The Supreme Court could consider Virginia High School’s admissions

The Supreme Court could consider Virginia High Schools admissions | ltc-a

In the coming weeks, the Supreme Court is very likely to ban colleges and universities from using race as a factor in admissions decisions. Indeed, when the cases challenged the admissions programs at Harvard and the University of North Carolina they were discussed in Octobersome judges were already considering the next question on the horizon: whether admissions officials can promote racial diversity using race-neutral criteria.

« Your position, » Judge Brett M. Kavanaugh told an attorney for the challengers, « will put a lot of pressure going forward, if it’s accepted, on what qualifies as race neutral in the first place. »

That question became more concrete last week, when a split panel of three judges of a federal appellate court allowed an elite public high school in Alexandria, Virginia to overhaul its admissions policy by eliminating, among other things, standardized testing and reserving places for top students at every public middle school in the area.

These changes have produced a classroom with more black and Hispanic students and far fewer Asian Americans. In disagreement with last week’s decision which seemed to be addressed to the Supreme Court, Judge Allison J. Rushing he wrote that the majority had refused to « look beyond the neutral varnish of the policy » and consider instead « an unquestioned racial motivation and an undeniable racial achievement ».

It’s a decent bet that the Supreme Court will agree to hear an appeal in that case and use it to answer questions left open in its upcoming decisions on Harvard and UNC admissions practices

Those universities take into account race as such. Not high school.

In fact, the admissions officers of the school, Thomas Jefferson High School for Science and Technology, known as TJ, are not told any applicant’s race, gender, or first name.

But the school changed its admissions requirements in 2020 after protests over the murder of George Floyd. “Each of us has a responsibility to our community to speak up and take action that addresses racism and discrimination in our society,” Ann Bonitatibus, school principal, written in a message to students and their families.

He added, “Our 32 Black and 47 Hispanic students fill three classrooms. If our demographics actually represented « those of the public schools in the county, » we’d enroll 180 black and 460 Hispanic students, filling nearly 22 classrooms. »

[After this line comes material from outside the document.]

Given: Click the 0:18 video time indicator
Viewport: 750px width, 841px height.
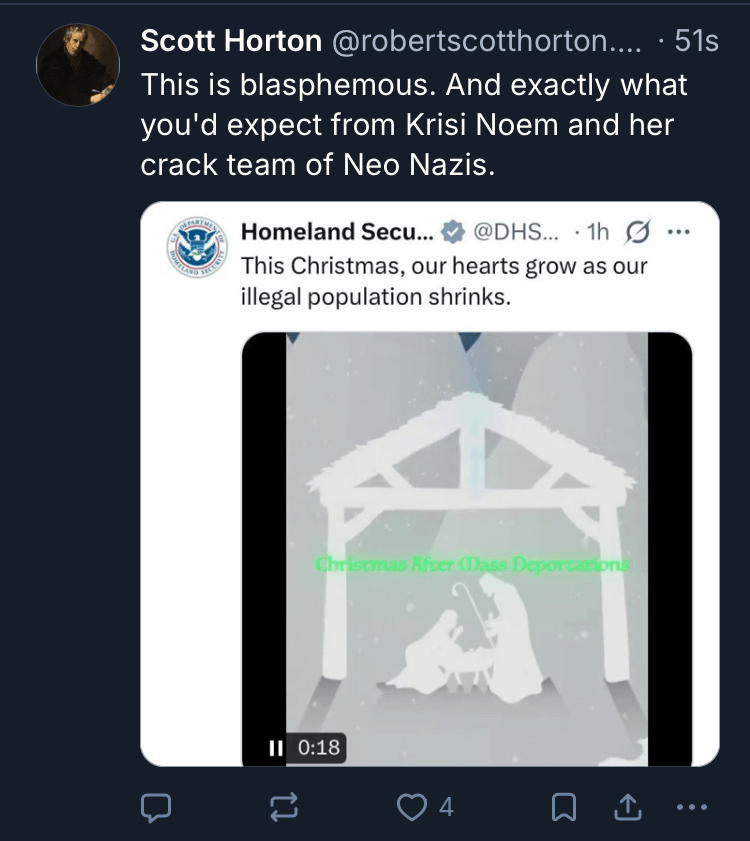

Revisions to the school’s admissions policy took a tortuous path, but the school board ultimately eliminated standardized testing and reserved places for the top 1.5 percent of students at every public middle school in the area.

Admissions officers were also instructed to consider « experience factors, » such as whether students were poor, learning English, or attending a middle school that was « historically underrepresented » in high school.

After the changes went into effect in 2021, the percentage of Asian American students dropped to 54% from 73%. The percentage of black students grew to 7% from no more than 2%; the percentage of Hispanic students rose to 11% from 3%; and the percentage of white students grew to 22% from 18%.

In the Fairfax County school system overall, about 37% of students are white, 27% Hispanic, 20% Asian, and 10% black.

Writing for the majority in last week’s decision, Judge Robert B. King, which was nominated by President Bill Clinton, said the before-and-after numbers weren’t the right place to start the analysis. That, he said, citing the school board’s brief, would turn « the previous status quo into an immutable share. »

In dissent, Judge Rushing, appointed by President Donald J. Trump, wrote that the constitutional guarantee of equal protection « would be empty if governments could intentionally achieve discriminatory ends under the cover of neutral means. »

Justice Rushing served as a clerk to Judge Neil M. Gorsuch when he was an appellate court judge and to Justice Clarence Thomas in the Supreme Court. When a challenge to the new high school admissions policy came to the Supreme Court a year ago in the context of an emergency relief application, those two justices, along with Judge Samuel A. Alito Jr., voted to block it while the appeal moved forward.

The Supreme Court has, in decisions from another eraapproved and even required consideration of race-neutral criteria.

In a concurring opinion in last week’s decision, Judge Toby J. Heytenswho was nominated by President Biden, said those precedents must count for something.

“Having spent decades telling school officials that they need to consider race-neutral methods of ensuring a diverse student body before turning to race-conscious ones,” she wrote, “it would be quite judicial bait to say that such a racially neutral to race the efforts are also allegedly unconstitutional.”

Even scholars say such a move would be a stunning reversal.

“It would be a surreal turnaround if the court later held that the same decision-making process that the court has long demanded renders a subsequent race-neutral policy unconstitutional,” Sonja B. Starrlaw professor at the University of Chicago, wrote in an article about this case and others like it will be published next year in The Stanford Law Review.

But such a turnaround is by no means out of the question. Three judges voted to block the high school admissions program last year before the appeals court had even ruled. And it only takes four votes to add a case to the Supreme Court roll.